- Genre: War, Drama, Romance
- Written by: Stefan Kolditz; Nikolaus Kraemer (idea);
- Directed by: Roland Suso Richter
- Starring: Felicitas Woll; John Light; Benjamin Sadler;
- Composers: Harald Kloser; Thomas Wanker;
- Country of origin: Germany
- Original languages: German English

Production
- Producers: Nico Hofmann; Nikolaus Kraemer; Sascha Schwingel;
- Cinematography: Holly Fink
- Editor: Bernd Schlegel
- Running time: 176 minutes / 145 minutes (theatrical release)
- Budget: €10,000,000 (estimated)

Original release
- Network: ZDF
- Release: 5 March 2006

= Dresden (2006 film) =

2006 German television film

Dresden is a 2006 German television film directed by Roland Suso Richter. It is set during the bombing of Dresden in World War II.

This romance movie takes place during the historical Anglo-American bombing of the city of Dresden in February 1945. It was produced by the ZDF, a German Public Television Programme, and was originally split in two parts of 90 minutes each. A cinema version was then released in 2010.

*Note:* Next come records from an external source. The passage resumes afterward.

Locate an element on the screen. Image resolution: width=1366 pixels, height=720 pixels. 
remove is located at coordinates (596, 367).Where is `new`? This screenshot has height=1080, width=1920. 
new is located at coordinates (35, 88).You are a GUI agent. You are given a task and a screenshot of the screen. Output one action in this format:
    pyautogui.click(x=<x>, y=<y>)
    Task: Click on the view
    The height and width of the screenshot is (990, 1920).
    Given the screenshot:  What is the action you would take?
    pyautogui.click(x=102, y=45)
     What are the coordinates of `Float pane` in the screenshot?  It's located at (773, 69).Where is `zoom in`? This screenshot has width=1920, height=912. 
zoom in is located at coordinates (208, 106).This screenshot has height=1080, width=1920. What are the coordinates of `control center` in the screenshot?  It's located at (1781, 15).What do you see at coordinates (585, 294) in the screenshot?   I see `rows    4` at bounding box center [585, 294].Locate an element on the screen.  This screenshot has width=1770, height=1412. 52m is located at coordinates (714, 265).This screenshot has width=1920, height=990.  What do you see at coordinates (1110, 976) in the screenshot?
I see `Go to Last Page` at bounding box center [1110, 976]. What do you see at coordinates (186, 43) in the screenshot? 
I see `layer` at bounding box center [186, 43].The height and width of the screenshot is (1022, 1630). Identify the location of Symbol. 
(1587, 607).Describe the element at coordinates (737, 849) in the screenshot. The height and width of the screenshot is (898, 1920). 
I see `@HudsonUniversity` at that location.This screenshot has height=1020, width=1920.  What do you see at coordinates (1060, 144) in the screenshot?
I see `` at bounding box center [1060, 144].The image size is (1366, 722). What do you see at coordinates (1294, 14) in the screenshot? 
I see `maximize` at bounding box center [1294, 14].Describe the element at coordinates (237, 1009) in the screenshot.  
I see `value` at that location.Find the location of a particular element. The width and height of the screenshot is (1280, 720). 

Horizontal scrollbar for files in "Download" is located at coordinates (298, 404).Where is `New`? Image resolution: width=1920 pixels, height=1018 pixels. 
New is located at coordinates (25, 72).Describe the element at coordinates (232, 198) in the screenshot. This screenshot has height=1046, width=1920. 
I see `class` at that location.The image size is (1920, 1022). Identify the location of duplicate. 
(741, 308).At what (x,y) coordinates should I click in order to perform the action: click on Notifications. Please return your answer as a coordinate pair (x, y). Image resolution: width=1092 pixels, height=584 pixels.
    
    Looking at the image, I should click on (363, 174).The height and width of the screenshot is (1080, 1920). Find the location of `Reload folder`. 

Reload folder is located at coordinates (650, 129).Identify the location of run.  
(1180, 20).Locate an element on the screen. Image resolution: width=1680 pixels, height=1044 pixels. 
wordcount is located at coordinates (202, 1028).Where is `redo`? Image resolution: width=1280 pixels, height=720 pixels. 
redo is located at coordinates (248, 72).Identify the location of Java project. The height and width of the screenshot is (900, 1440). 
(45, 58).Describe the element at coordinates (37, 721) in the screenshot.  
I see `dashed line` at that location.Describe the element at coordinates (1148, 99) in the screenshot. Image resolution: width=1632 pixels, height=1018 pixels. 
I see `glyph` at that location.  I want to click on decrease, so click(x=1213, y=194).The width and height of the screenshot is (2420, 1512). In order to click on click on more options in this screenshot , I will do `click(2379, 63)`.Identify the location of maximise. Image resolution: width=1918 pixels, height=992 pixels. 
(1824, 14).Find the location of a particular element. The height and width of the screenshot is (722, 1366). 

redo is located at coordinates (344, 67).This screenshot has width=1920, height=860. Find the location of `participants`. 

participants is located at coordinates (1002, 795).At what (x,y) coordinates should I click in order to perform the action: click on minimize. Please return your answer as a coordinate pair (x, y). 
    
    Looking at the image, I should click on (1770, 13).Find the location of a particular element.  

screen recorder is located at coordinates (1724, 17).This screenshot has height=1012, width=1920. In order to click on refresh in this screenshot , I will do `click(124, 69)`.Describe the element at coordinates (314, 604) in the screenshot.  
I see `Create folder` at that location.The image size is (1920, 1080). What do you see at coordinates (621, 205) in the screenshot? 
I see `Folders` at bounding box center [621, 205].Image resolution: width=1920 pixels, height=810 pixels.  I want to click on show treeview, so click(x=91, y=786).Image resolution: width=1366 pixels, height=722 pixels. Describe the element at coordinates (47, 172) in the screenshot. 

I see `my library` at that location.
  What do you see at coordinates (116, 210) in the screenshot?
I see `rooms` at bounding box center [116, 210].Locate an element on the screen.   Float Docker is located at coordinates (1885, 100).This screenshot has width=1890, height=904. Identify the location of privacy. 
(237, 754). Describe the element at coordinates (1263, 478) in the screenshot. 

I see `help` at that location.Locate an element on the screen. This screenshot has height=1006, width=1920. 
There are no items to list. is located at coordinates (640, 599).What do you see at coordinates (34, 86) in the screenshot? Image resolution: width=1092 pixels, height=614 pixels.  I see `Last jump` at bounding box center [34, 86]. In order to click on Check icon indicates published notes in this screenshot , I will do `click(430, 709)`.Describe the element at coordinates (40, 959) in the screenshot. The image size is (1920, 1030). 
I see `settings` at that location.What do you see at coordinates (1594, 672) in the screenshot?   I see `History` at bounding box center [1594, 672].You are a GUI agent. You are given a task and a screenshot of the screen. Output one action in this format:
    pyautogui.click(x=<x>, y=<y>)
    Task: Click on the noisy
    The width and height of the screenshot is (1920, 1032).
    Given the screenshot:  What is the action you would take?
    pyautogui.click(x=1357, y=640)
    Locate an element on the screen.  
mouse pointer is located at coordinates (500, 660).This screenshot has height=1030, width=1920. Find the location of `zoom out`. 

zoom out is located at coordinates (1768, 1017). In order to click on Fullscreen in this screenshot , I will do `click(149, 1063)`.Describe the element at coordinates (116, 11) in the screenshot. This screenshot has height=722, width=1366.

The film was inspired by Jörg Friedrich's book The Fire. The €10 million production was shot on original locations in Dresden and Chemnitz.

==Plot==
Anna (Felicitas Woll), daughter of a wealthy hospital director, works as a nurse along with her father and her future husband, Doctor Alexander (Benjamin Sadler). Whilst behind enemy lines, British pilot Robert Newman (John Light) is severely wounded and hides in the hospital's cellar. Anna finds him and cures his wounds, slowly falling in love with him.

The story takes place before and during the bombing of Dresden (13 February 1945) and it follows the characters through 3 days in the city.